* start SOURCE MATERIAL *
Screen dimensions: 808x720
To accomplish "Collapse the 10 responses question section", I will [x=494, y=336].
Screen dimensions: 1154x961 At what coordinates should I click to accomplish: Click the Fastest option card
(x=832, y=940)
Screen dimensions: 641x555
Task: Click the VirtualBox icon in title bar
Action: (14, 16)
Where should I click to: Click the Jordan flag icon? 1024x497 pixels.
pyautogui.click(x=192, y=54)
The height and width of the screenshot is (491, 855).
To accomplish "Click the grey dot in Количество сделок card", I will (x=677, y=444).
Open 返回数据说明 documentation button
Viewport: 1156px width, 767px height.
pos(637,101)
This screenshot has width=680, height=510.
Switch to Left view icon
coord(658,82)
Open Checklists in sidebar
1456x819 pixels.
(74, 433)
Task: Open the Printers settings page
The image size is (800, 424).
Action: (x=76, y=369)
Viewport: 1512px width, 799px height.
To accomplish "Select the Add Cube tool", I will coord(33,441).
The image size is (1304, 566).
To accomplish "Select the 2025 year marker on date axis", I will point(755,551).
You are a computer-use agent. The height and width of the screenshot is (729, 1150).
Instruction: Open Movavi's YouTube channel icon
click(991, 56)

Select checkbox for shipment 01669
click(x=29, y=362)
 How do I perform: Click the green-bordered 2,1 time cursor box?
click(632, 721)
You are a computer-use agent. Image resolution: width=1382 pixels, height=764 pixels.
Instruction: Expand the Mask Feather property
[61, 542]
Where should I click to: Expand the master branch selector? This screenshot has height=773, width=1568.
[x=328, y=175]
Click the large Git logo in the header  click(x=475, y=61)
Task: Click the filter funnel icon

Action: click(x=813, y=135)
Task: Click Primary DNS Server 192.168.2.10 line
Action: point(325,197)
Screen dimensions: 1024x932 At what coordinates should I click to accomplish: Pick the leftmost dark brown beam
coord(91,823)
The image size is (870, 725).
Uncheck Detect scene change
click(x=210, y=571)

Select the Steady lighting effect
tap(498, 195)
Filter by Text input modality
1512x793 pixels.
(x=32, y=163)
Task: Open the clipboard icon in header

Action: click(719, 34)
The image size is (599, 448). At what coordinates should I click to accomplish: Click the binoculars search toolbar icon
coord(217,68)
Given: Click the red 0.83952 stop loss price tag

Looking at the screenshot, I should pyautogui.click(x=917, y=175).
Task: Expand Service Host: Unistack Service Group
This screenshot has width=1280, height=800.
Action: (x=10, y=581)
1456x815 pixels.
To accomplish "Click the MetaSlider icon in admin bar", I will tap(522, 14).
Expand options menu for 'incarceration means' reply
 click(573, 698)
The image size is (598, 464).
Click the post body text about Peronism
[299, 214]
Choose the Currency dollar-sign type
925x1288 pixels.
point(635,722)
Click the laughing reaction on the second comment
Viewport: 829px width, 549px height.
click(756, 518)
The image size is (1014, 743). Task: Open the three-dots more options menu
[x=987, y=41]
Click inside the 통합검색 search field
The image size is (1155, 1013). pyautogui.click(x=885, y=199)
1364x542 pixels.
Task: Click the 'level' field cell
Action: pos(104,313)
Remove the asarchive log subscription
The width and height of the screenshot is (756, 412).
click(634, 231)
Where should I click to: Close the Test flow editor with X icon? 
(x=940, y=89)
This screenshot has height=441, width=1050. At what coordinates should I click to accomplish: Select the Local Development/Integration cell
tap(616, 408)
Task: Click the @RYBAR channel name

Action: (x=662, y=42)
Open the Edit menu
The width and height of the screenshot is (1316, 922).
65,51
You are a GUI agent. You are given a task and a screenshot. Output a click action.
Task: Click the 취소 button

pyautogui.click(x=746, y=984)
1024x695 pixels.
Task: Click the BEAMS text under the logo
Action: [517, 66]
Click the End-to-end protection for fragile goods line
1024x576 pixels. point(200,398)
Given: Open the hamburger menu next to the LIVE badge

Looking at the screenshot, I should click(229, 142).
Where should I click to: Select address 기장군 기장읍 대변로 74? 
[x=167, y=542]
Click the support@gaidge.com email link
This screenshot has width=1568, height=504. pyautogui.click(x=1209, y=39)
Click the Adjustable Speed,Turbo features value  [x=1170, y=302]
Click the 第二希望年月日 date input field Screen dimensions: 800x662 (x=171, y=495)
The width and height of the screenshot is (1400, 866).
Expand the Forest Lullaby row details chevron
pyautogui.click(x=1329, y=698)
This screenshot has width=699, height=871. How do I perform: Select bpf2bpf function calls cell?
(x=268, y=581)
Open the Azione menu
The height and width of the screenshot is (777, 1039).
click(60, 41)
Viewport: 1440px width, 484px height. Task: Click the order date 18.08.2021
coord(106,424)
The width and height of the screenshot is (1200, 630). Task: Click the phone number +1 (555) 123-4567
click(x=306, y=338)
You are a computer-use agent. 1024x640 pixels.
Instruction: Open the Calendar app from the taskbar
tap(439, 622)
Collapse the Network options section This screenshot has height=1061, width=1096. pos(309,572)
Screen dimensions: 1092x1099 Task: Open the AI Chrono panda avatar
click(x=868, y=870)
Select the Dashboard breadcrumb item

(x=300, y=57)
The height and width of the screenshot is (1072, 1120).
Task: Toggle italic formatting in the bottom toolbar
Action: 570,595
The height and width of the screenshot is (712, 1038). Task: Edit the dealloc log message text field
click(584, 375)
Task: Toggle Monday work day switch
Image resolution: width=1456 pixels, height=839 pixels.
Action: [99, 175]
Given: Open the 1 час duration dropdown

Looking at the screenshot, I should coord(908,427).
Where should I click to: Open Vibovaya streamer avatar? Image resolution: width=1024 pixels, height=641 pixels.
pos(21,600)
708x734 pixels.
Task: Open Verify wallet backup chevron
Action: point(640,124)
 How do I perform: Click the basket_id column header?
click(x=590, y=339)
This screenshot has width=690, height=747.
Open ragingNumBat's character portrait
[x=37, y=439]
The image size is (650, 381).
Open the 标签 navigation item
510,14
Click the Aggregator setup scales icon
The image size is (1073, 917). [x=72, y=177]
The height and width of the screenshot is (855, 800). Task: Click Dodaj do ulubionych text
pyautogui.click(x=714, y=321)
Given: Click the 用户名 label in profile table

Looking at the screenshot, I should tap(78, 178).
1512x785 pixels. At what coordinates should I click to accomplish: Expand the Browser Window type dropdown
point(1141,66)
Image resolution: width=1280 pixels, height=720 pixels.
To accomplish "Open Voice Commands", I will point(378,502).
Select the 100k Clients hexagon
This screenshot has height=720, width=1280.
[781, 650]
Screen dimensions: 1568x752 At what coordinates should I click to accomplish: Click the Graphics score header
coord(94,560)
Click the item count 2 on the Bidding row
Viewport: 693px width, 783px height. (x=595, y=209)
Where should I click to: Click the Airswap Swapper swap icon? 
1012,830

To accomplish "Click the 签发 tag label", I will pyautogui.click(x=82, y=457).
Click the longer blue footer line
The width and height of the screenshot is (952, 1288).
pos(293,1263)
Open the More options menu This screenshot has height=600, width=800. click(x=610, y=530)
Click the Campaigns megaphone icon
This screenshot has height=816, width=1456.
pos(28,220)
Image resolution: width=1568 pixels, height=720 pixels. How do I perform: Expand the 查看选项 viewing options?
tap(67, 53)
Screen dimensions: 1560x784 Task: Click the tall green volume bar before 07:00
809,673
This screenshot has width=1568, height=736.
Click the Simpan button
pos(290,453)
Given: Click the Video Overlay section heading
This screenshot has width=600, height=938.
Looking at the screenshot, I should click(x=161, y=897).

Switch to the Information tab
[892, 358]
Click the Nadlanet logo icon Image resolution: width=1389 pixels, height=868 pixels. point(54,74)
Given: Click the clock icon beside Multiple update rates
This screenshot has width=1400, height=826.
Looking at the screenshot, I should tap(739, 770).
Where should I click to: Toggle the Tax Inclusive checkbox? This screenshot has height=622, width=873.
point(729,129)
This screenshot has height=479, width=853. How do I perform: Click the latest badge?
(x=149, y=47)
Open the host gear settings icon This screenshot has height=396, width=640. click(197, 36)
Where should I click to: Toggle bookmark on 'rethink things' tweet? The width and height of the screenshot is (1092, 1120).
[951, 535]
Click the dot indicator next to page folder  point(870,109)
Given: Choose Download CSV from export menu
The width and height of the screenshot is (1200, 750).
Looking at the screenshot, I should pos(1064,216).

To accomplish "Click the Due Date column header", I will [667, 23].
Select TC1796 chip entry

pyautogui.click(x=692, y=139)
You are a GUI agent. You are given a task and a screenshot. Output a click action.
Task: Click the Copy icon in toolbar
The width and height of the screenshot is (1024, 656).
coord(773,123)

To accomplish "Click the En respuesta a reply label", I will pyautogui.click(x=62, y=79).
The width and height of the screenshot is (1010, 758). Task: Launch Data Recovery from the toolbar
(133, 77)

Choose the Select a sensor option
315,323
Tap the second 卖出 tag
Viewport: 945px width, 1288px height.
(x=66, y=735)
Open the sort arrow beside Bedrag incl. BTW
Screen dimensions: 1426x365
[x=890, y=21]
* end SOURCE MATERIAL *
Copy the data above verbatim, starting at the very beginning and ending with the line that contains "[x=328, y=175]", with both ends included.

Screen dimensions: 808x720
To accomplish "Collapse the 10 responses question section", I will [x=494, y=336].
Screen dimensions: 1154x961 At what coordinates should I click to accomplish: Click the Fastest option card
(x=832, y=940)
Screen dimensions: 641x555
Task: Click the VirtualBox icon in title bar
Action: (14, 16)
Where should I click to: Click the Jordan flag icon? 1024x497 pixels.
pyautogui.click(x=192, y=54)
The height and width of the screenshot is (491, 855).
To accomplish "Click the grey dot in Количество сделок card", I will (x=677, y=444).
Open 返回数据说明 documentation button
Viewport: 1156px width, 767px height.
pos(637,101)
This screenshot has width=680, height=510.
Switch to Left view icon
coord(658,82)
Open Checklists in sidebar
1456x819 pixels.
(74, 433)
Task: Open the Printers settings page
The image size is (800, 424).
Action: (x=76, y=369)
Viewport: 1512px width, 799px height.
To accomplish "Select the Add Cube tool", I will coord(33,441).
The image size is (1304, 566).
To accomplish "Select the 2025 year marker on date axis", I will point(755,551).
You are a computer-use agent. The height and width of the screenshot is (729, 1150).
Instruction: Open Movavi's YouTube channel icon
click(991, 56)

Select checkbox for shipment 01669
click(x=29, y=362)
 How do I perform: Click the green-bordered 2,1 time cursor box?
click(632, 721)
You are a computer-use agent. Image resolution: width=1382 pixels, height=764 pixels.
Instruction: Expand the Mask Feather property
[61, 542]
Where should I click to: Expand the master branch selector? This screenshot has height=773, width=1568.
[x=328, y=175]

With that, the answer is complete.